アシュアードの脆弱性管理クラウド「yamory」、IT資産登録機能を強化し登録後すぐのスキャンに対応

　株式会社アシュアードは2日、脆弱性管理クラウド「yamory（ヤモリー）」で提供している「IT資産登録機能」をリニューアルしたと発表した。

　yamoryは、ITシステムの脆弱性を自動検知し、管理・対策までを一気通貫で支援するクラウドサービス。クラウド・オンプレミスの脆弱性管理、SBOM（ソフトウェア部品表）対応、EOL、オープンソースソフトウェア（OSS）ライセンスのリスク、クラウドの設定不備（CSPM）といったセキュリティリスクを一元的に管理できるという。
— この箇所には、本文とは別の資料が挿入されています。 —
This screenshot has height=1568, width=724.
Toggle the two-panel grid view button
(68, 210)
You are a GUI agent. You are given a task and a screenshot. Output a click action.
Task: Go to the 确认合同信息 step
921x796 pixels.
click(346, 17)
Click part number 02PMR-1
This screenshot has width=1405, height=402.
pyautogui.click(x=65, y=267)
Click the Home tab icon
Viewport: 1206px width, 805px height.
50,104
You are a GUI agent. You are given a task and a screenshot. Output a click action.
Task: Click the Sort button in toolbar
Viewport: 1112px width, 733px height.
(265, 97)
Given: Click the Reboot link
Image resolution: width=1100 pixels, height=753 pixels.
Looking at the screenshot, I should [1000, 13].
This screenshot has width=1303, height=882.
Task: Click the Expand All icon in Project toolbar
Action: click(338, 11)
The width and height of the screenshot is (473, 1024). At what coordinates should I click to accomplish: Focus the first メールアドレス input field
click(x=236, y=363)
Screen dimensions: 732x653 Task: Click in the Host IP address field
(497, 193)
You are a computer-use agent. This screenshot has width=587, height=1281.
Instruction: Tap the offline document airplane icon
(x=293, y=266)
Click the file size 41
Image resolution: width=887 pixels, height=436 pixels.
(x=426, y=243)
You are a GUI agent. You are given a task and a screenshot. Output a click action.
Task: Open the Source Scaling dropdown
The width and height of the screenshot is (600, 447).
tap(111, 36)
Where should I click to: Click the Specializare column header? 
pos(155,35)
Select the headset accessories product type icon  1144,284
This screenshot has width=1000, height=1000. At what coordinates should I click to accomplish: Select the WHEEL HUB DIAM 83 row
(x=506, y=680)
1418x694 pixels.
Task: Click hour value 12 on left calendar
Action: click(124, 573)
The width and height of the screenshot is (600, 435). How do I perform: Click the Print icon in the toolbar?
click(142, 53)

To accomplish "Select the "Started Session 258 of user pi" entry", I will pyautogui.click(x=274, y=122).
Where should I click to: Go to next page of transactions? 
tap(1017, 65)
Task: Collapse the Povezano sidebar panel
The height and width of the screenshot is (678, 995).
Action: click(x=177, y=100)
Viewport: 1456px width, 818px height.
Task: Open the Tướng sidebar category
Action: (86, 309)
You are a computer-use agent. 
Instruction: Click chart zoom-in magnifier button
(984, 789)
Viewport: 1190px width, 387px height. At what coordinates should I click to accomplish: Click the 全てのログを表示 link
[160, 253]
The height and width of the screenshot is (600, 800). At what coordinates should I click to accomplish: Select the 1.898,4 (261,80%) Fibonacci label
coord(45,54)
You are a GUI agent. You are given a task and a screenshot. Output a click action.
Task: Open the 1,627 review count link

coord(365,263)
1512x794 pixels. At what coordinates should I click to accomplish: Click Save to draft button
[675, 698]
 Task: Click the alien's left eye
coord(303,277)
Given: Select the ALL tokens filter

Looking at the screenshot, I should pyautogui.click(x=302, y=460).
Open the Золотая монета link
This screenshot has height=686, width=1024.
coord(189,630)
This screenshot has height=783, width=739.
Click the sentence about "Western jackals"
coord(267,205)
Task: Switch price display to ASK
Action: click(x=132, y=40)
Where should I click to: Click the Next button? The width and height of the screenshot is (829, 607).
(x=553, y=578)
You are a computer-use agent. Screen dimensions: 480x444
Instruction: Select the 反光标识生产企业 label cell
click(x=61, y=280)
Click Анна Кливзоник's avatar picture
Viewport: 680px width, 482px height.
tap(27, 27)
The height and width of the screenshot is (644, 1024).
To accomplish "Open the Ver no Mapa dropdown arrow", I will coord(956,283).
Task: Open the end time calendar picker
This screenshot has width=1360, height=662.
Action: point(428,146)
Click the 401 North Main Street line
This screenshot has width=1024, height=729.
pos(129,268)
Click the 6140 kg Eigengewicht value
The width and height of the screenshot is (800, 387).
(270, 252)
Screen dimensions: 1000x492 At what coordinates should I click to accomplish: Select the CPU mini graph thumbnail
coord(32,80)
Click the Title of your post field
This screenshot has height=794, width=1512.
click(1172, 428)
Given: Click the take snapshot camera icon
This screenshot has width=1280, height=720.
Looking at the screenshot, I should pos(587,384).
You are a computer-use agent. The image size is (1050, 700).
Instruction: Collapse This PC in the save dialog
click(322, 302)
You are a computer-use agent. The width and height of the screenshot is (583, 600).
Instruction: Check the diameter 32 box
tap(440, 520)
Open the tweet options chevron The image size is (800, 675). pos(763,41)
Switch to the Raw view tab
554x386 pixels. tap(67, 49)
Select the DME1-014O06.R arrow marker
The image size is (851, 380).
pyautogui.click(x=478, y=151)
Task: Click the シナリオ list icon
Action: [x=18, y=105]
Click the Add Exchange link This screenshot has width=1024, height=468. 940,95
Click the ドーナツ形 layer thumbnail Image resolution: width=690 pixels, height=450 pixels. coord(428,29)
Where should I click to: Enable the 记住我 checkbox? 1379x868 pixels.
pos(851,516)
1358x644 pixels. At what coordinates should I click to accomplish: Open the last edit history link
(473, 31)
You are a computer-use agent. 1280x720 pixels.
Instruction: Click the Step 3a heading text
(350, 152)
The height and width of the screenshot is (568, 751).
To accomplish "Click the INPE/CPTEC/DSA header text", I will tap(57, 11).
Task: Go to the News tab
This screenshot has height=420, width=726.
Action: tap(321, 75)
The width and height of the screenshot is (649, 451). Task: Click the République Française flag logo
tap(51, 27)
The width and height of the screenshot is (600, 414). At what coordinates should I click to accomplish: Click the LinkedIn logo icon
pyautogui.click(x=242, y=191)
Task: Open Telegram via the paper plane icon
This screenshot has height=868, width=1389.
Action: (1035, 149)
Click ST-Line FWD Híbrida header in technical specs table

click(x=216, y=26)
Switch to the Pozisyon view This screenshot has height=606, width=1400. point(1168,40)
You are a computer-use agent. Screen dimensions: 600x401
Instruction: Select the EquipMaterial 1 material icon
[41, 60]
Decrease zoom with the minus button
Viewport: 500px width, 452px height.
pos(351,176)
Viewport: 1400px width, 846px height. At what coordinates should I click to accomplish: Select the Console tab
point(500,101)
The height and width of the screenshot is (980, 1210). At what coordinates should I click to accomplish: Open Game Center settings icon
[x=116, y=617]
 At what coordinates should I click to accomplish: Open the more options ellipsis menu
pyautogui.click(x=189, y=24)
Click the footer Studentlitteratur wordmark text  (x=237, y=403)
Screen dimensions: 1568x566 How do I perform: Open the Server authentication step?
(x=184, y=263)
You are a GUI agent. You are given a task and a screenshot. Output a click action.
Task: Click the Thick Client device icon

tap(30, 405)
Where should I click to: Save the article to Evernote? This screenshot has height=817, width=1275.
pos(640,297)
　このyamoryでは、企業が保有するIT資産（ハードウェア、ソフトウェア、ネットワーク機器等）の情報を取り込み、yamory上での資産管理および脆弱性の一元管理を可能にするIT資産登録機能を提供している。

　同機能では、資産情報をリスクデータベースと照合し、脆弱性を検出することが可能だったが、従来の仕組みでは、資産情報と脆弱性データベースのマッチングをyamoryの運用スタッフが手動で対応していたため、IPAが公表しているCPE（Common Platform Enumeration：共通プラットフォーム一覧）へのひも付けに時間を要し、スキャン実行までにタイムラグが発生していたという。

　また、IT製品ごとに異なる複雑なバージョン表記や修正パッチの適用状況が、脆弱性データベースの情報と正確に一致しないことで生じる「検知漏れ」や「過検知・誤検知」など、運用現場における効率性と正確性の両立が大きな課題になっていたとのこと。

　そこで今回は、IT資産管理における製品特定の仕組みをCPEベースへと統合し、手動によるマスタ運用から「システムによるリアルタイムレコメンド」へと変更した。利用企業がIT資産（名称、バージョン）を入力するとシステムが適切なCPE候補をリアルタイムに提案する仕組みで、その場で簡単に登録・更新を行えるようになり、登録後、即座に脆弱性スキャンの結果を確認できる。

　なお、製品ごとに表記ルールが異なる複雑なバージョンであっても、強化されたロジックにより正確にマッチングが行われるため、検索の不一致による検知漏れを防止できるとした。

　さらに、CPEのアップデートフィールドを考慮したマッチングロジックを導入し、運用現場の実態に即した判定が可能になるため、「対策済みであるにもかかわらずアラートが鳴り続ける」といった過検知・誤検知が減少するとしている。